= Terrence Ingram =

American author and activist

Terrence Neale Ingram was an American author and activist, who lived in Apple River, Illinois.

He is best known for his books on the bald eagle, the Eagle Nature Foundation, and his work in rebuilding the bald eagle population to remove it from the threatened species lists.

He was also active as a bee keeper, apiary instructor and bee researcher, as well as a columnist with the American Bee Journal.

==Education==
Ingram was primarily a farmer with degrees in math and physics and one of his minors is biology.

==Eagles==

In 1995, Ingram founded the Eagle Nature Foundation. He and the foundation are credited as a large influence in removing the bald eagle from the American endangered species list.
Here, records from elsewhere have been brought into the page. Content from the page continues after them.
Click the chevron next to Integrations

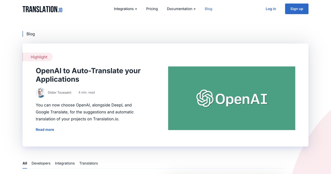pyautogui.click(x=136, y=9)
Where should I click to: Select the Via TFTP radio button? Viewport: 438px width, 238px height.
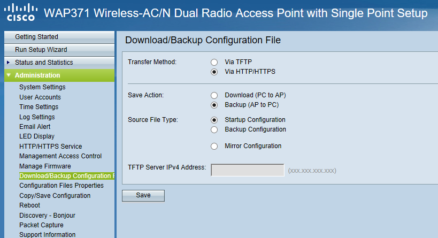214,62
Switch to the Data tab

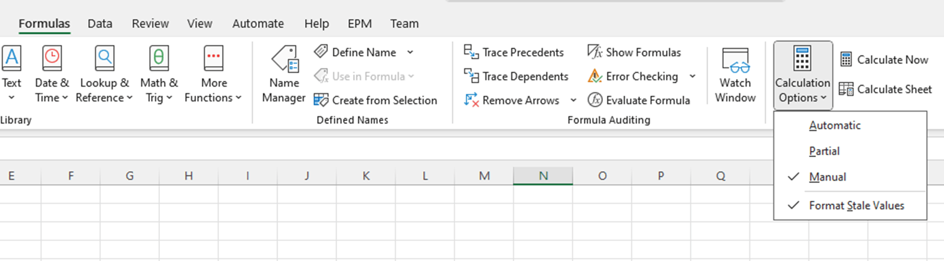pos(100,24)
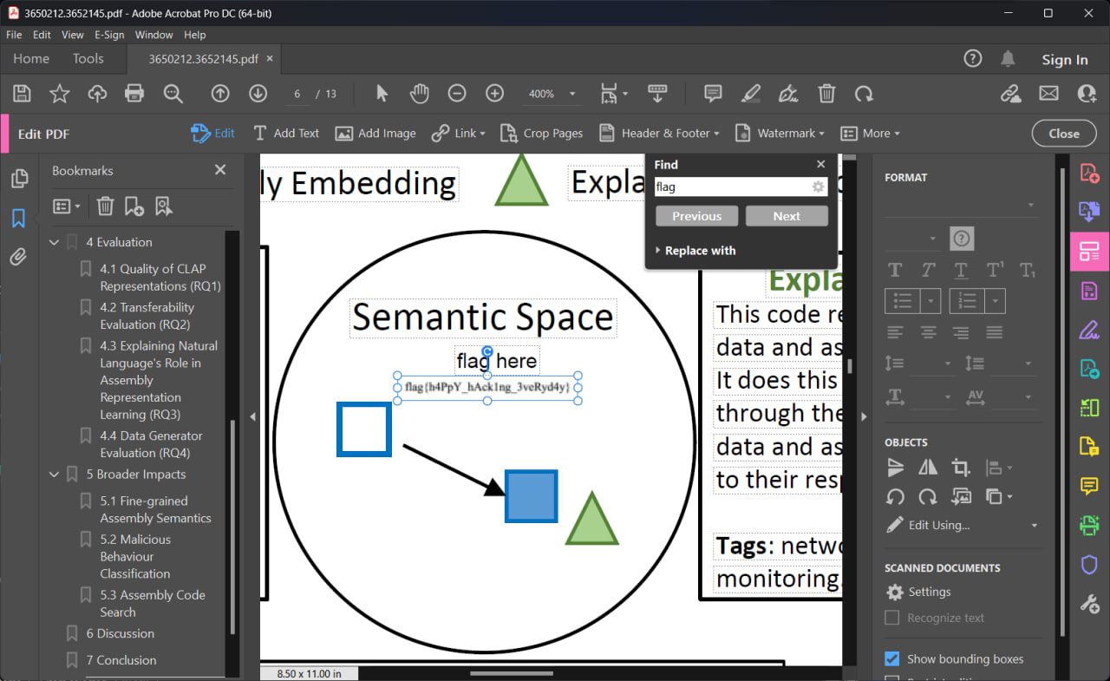Screen dimensions: 1110x681
Task: Open the Page Thumbnails panel icon
Action: point(18,179)
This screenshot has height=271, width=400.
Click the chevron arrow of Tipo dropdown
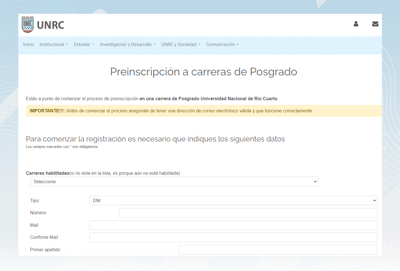click(x=374, y=200)
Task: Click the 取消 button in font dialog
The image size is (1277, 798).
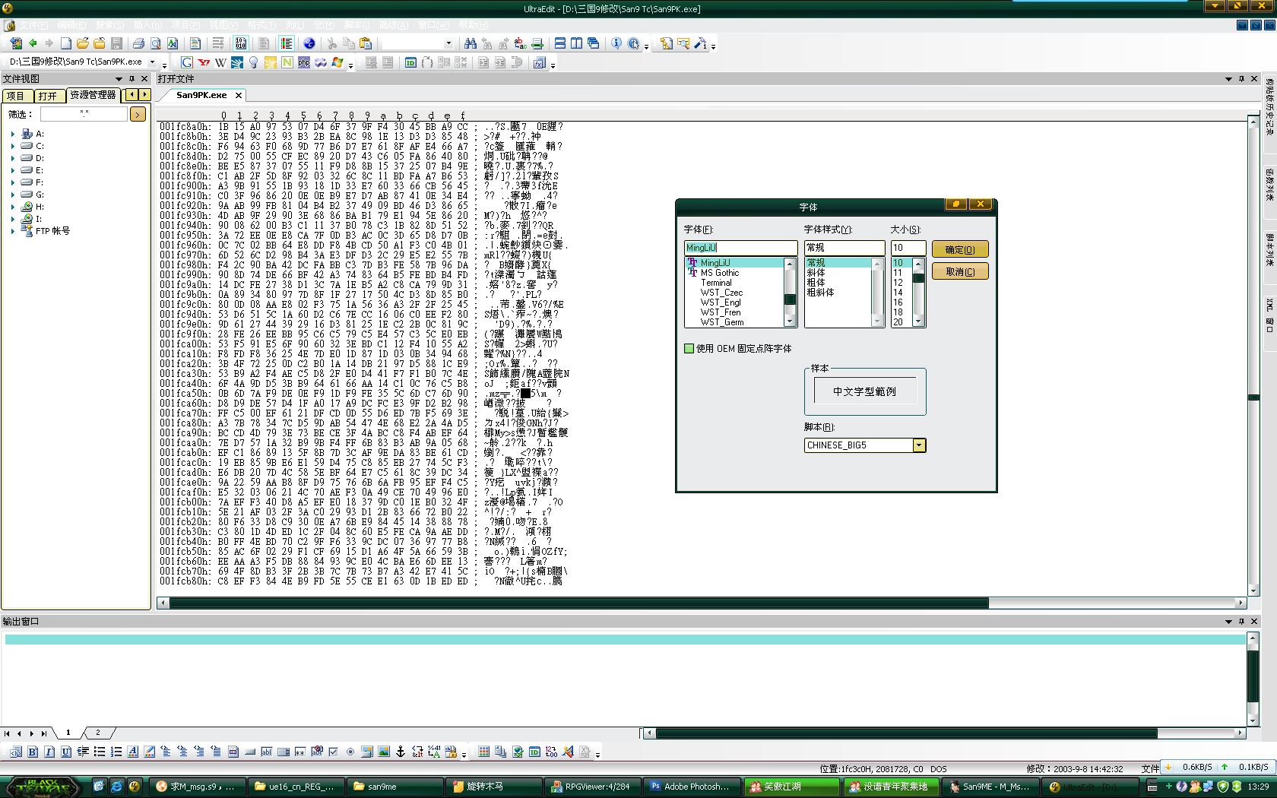Action: (959, 271)
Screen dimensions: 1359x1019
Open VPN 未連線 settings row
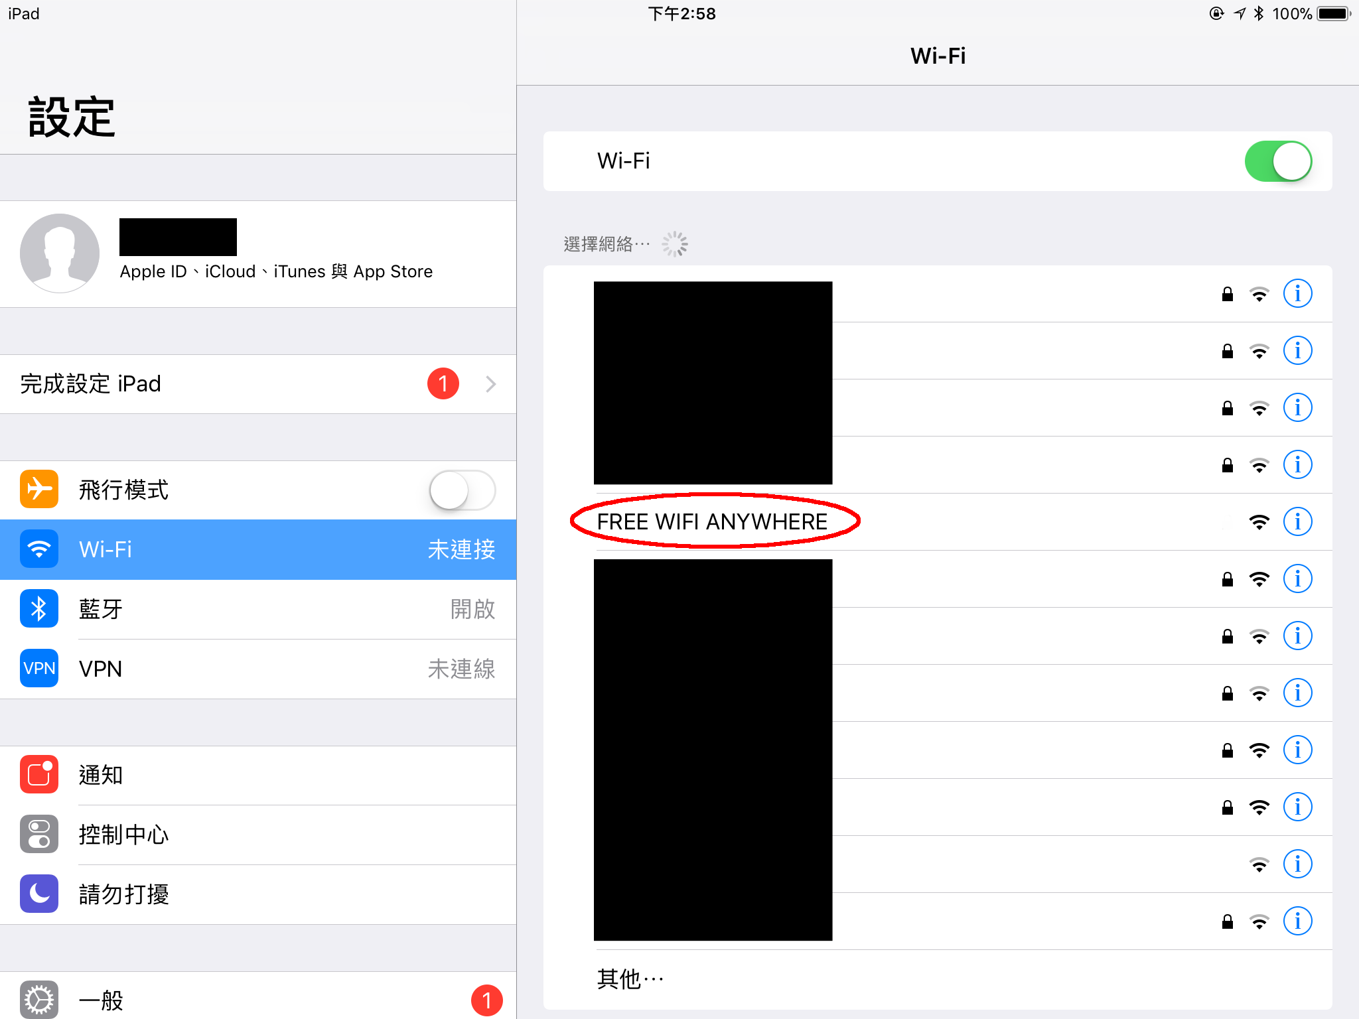click(258, 669)
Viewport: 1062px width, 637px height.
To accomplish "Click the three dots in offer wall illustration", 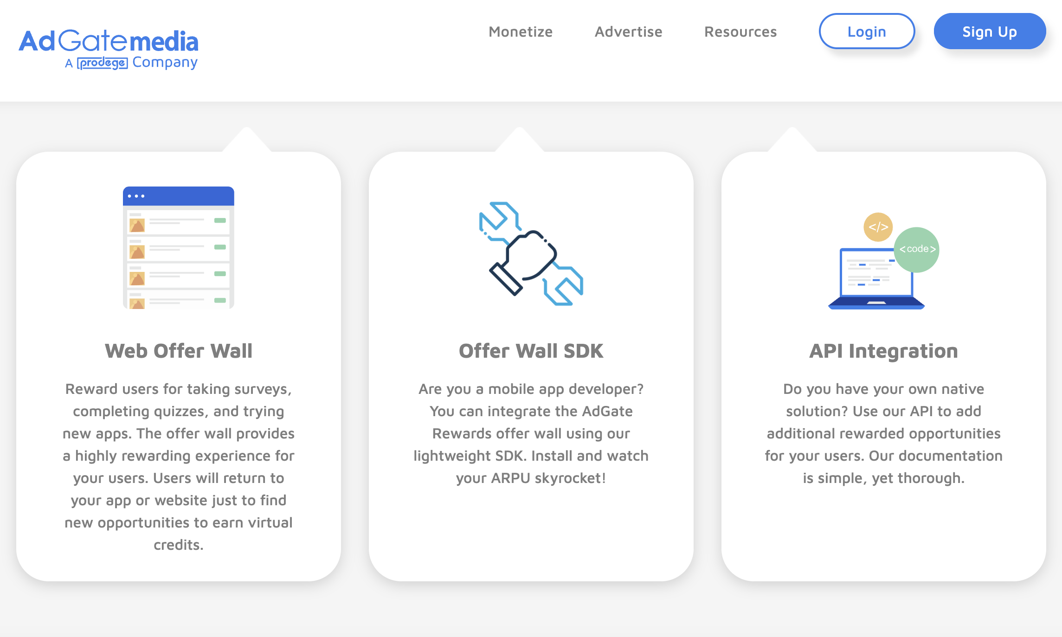I will pos(136,196).
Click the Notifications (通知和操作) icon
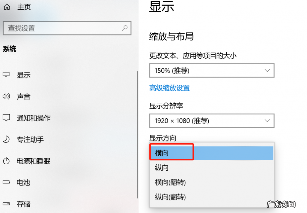 pos(6,118)
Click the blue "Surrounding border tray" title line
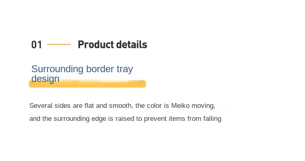Screen dimensions: 305x161 pos(82,69)
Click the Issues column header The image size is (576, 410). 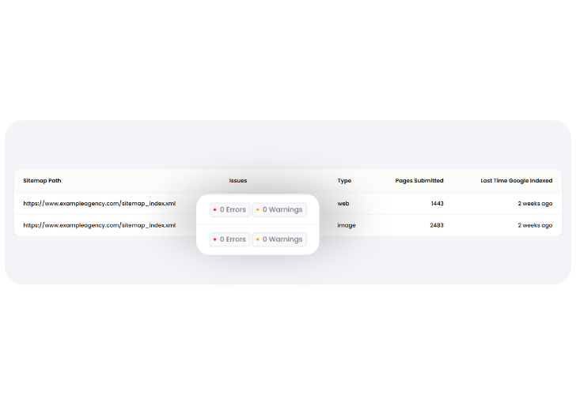point(238,181)
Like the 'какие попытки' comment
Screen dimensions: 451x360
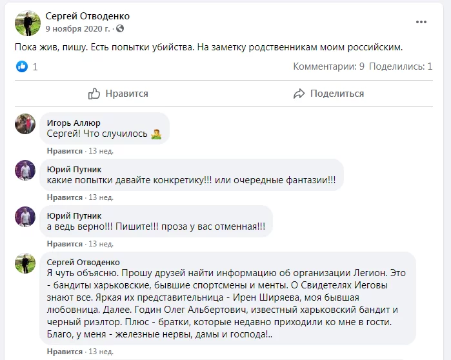(65, 197)
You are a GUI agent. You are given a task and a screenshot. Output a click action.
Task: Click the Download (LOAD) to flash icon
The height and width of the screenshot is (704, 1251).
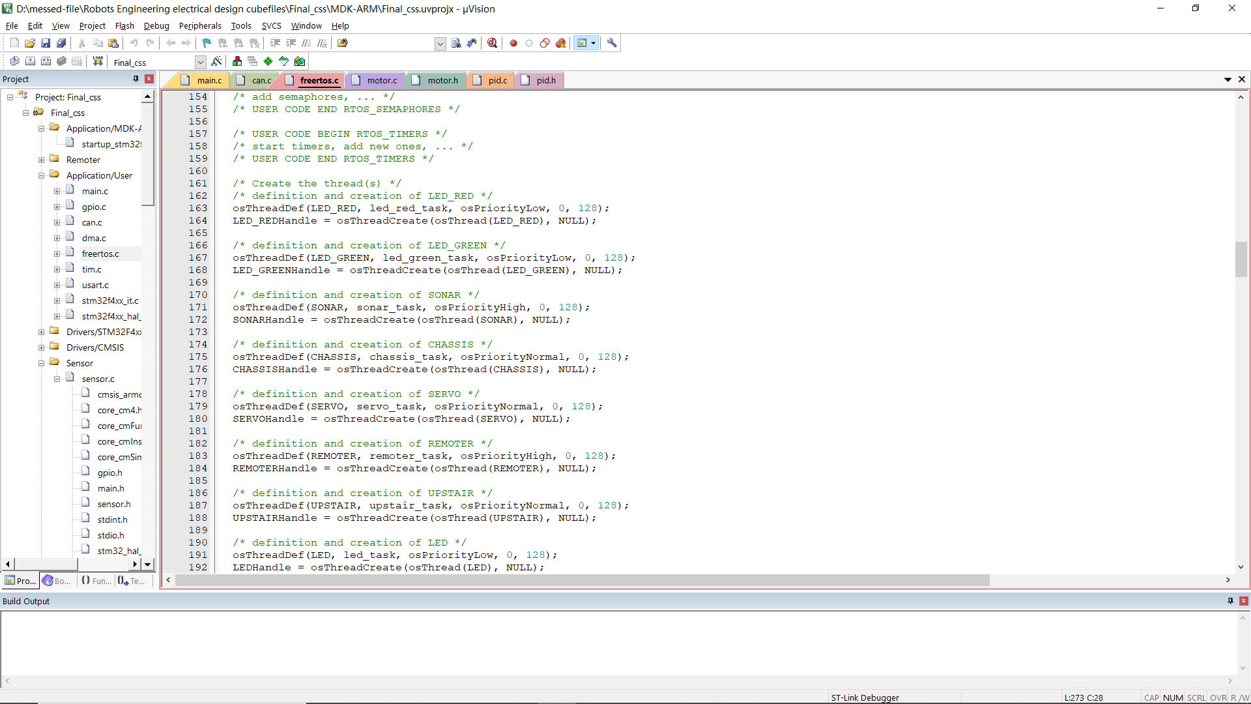pyautogui.click(x=98, y=61)
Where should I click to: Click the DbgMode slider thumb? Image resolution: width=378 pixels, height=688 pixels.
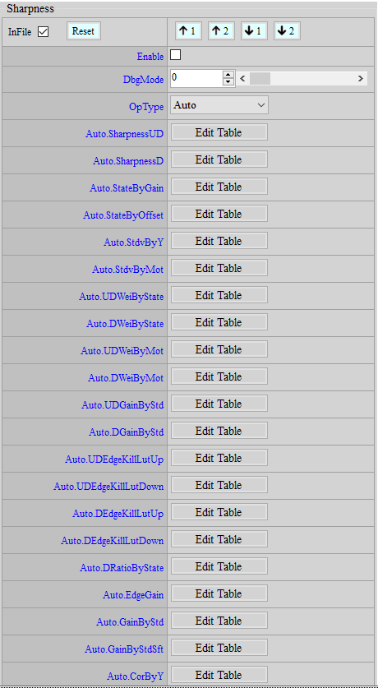[x=260, y=79]
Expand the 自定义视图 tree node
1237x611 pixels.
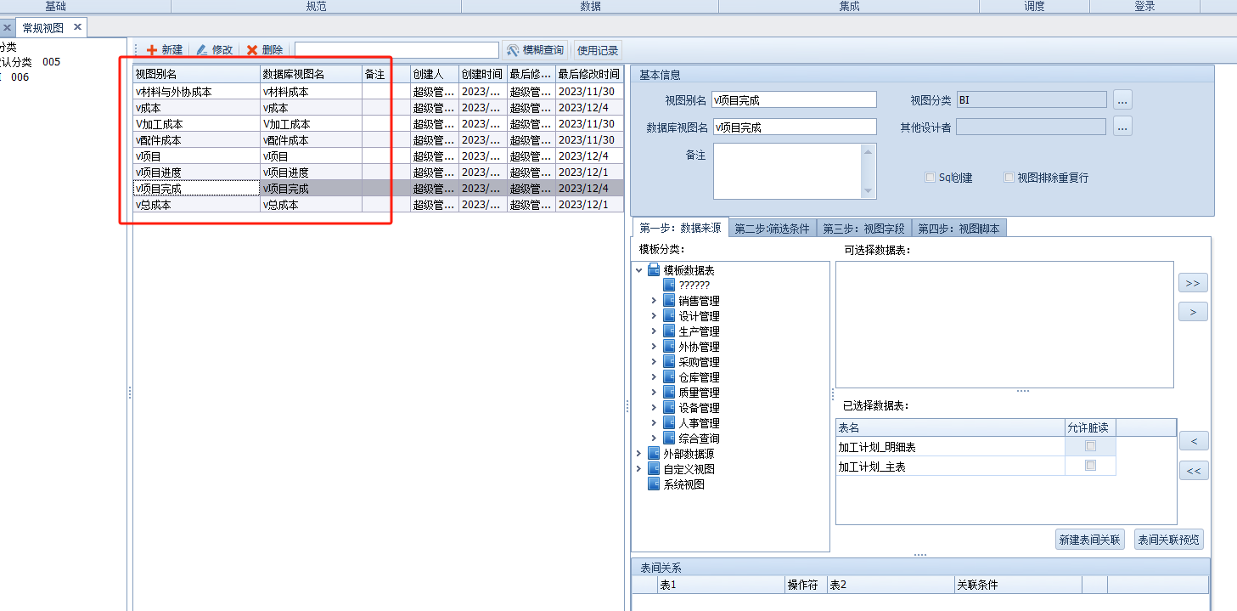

His book, Eagle (ISBN 9781567995589), was published by Metro Books in 1998. He also published numerous articles on the recovery of the bald eagle population.

==Bees==

Ingram did research on the effects of Monsanto's herbicide, Roundup, as a proposed cause of colony collapse disorder in honey bees.

In March 2012, his bees were seized by the Illinois Department of Agriculture, with a claim that they were infected by American foulbrood. The hives were destroyed prior to the hearing, and therefore he could not present evidence of infection, or lack of infection of his hives. He has asserted that his 15 years of research regarding the effects of a herbicide on bees was the cause of the seizure.

In 2018 Ingram published the book Silent Fall (ISBN 9781644403174) on the topic of Colony Collapse Disorder.